REPLICATION RUNTIME ARCHITECTURE

Status

  • Phase: 5
  • Authority: Normative
  • Scope: Runtime structure of replication implementation
  • Depends on:
  • OBSERVABILITY_VISION.md
  • OBSERVABILITY_INVARIANTS.md
  • OBSERVABILITY_IMPLEMENTATION_ORDER.md
  • REPL_* specifications
  • MVCC_* specifications
  • CORE_* specifications

This document defines the only permitted runtime architecture for AeroDB replication in Phase 5.

If implementation deviates from this architecture, correctness proofs no longer apply.


1. Purpose

Replication correctness depends as much on runtime structure as on logic.

This document: - Prevents hidden authority - Prevents accidental concurrency - Makes failure boundaries explicit - Ensures explainability of replication behavior

This is an architecture document, not a behavior redesign.

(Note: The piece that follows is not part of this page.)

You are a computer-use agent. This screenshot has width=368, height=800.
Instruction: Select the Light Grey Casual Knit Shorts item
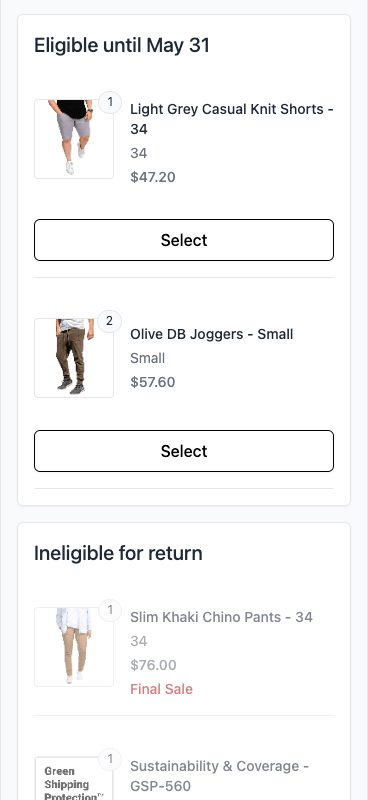[x=184, y=240]
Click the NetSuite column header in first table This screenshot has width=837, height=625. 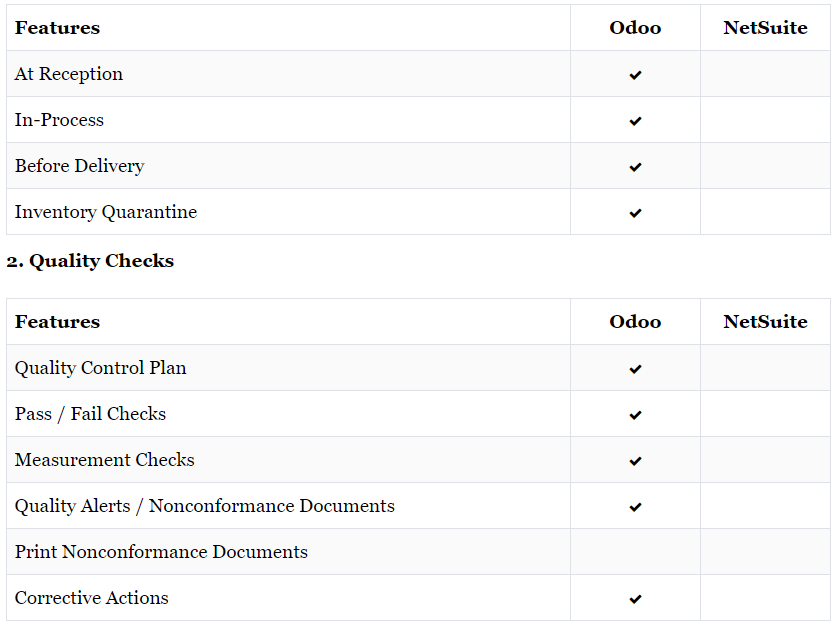(765, 28)
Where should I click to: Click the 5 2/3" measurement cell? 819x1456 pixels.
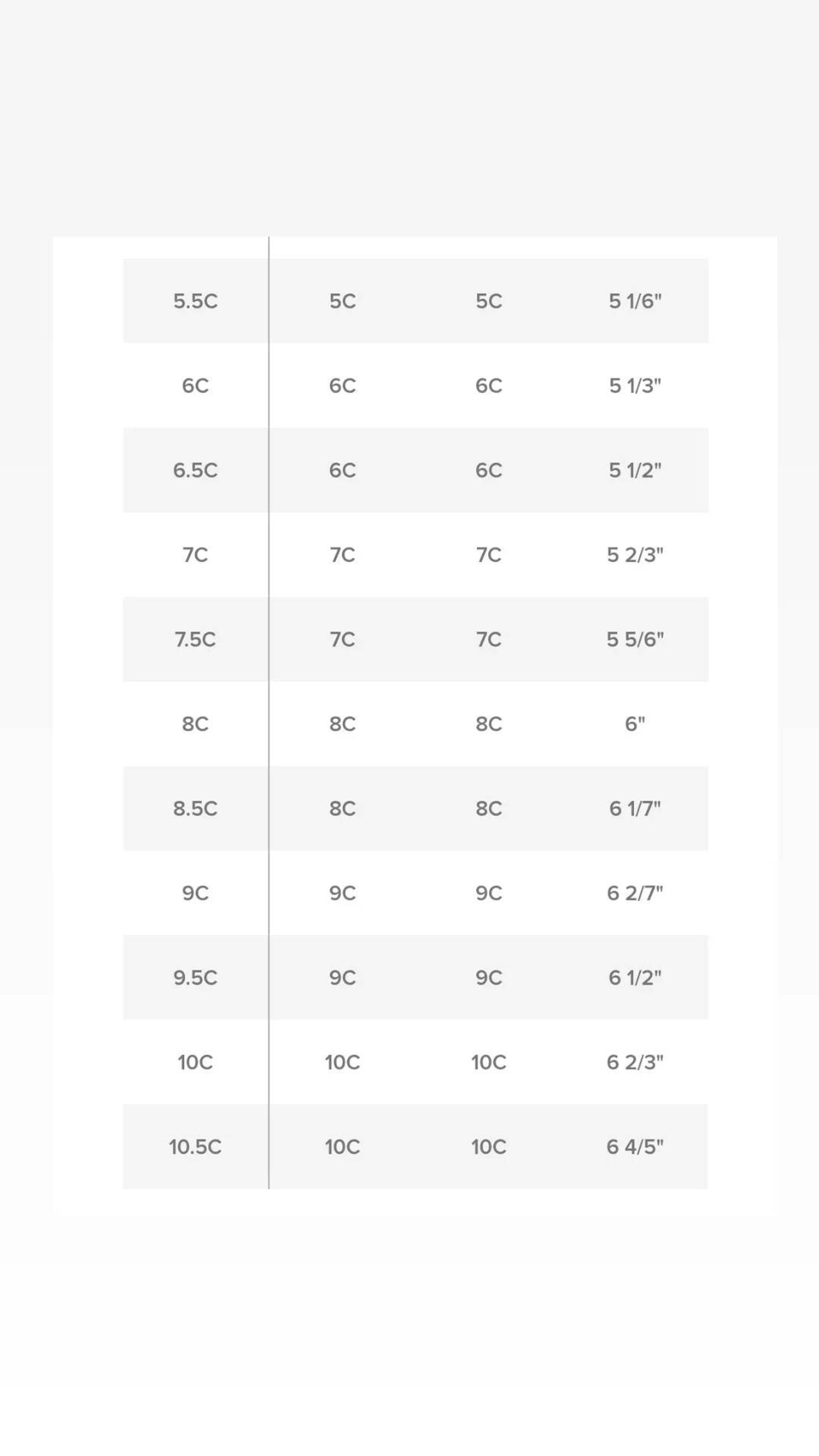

2. Architectural Principles

A-1: Single Authority Per Responsibility

Each replication responsibility MUST have: - Exactly one owner - Exactly one mutation path - Explicit read-only consumers

Shared mutable ownership is forbidden.


A-2: Explicit State Machines

All replication components MUST: - Be driven by explicit state machines - Enumerate all states - Validate transitions

Implicit or boolean-driven states are forbidden.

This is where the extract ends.